Walter Reed National Military Medical Center Bethesda, Maryland
Ivana Martos, MD, Muhammad Mansoor, MD, Katharine Salyer, MD Walter Reed National Military Medical Center, Bethesda, MD
Introduction: Diagnosing the cause of dyspnea in a patient with decompensated cirrhosis can be challenging as many diagnoses share overlapping clinical features.
Case Description/Methods: We present a 57-year-old female with decompensated cirrhosis secondary to AIH whose disease course has been complicated by diuretic refractory ascites, encephalopathy, and steroid related pulmonary nocardiosis requiring prolonged antibiotic use.
She presented to a routine outpatient appointment complaining of increasing dyspnea and weight gain. Despite increasing her diuretic dose, the patient was subsequently admitted one week later with worsening symptoms and newly identified hypoxia.
The initial differential diagnosis broadly included cirrhosis related pulmonary edema, new heart failure, hepatopulmonary syndrome, or worsening of known pulmonary nocardiosis despite appropriate antibiotic treatment. Her laboratory evaluation demonstrated a mild acute kidney injury, but otherwise showed no significant change from baseline. A chest radiograph showed hypo-inflated lungs with patchy opacification of the left upper and right middle lung fields. However, the patient was afebrile and lacked clinical features of pneumonia. An arterial blood gas revealed an elevated alveolar-arterial gradient. Her echocardiogram revealed a normal ejection fraction and no pericardial effusion or evidence of extracardiac shunting. A CT-PA demonstrated a saddle pulmonary embolus.. The previously seen cavitary lung lesion had decreased in size and there was no evidence of pulmonary edema. Due to excessive bleeding with therapeutic anticoagulation she underwent an IR guided thrombectomy and IVC filter placement. Her hypoxia resolved shortly after the procedure.
Discussion: A prominent feature of cirrhosis is a disturbance in coagulation with the possibility of bleeding and thrombotic complications. Although a prominent feature of cirrhosis traditionally has been bleeding, venous thromboembolism (VTE) in patients with cirrhosis is an increasingly recognized complication in chronic liver disease. The significance of VTE risk in patients with cirrhosis is limited to a few single-center and population-based studies with conflicting results. However, studies have shown the incidence of VTE ranged from 0.5% to 6.3% in hospitalized patients with cirrhosis. Nonetheless, the coexistence of pulmonary embolism and decompensated cirrhosis poses a unique diagnostic dilemma due to overlapping clinical features and the potential for increased morbidity and mortality.
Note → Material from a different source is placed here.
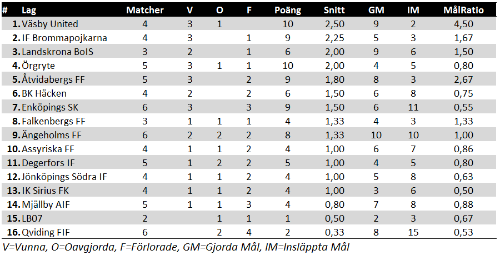Click LB07's Snitt value 0,50
This screenshot has height=255, width=500.
click(334, 218)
Figure: Saddle Pulmonary Embolus discovered on CT
Disclosures:
Ivana Martos indicated no relevant financial relationships.
Muhammad Mansoor: Pfizer – Stock-publicly held company(excluding mutual/index funds). Regeneron – Stock-publicly held company(excluding mutual/index funds).
Katharine Salyer indicated no relevant financial relationships.
Ivana Martos, MD, Muhammad Mansoor, MD, Katharine Salyer, MD. P2494 - Dire Dyspnea Dilemma, ACG 2023 Annual Scientific Meeting Abstracts. Vancouver, BC, Canada: American College of Gastroenterology.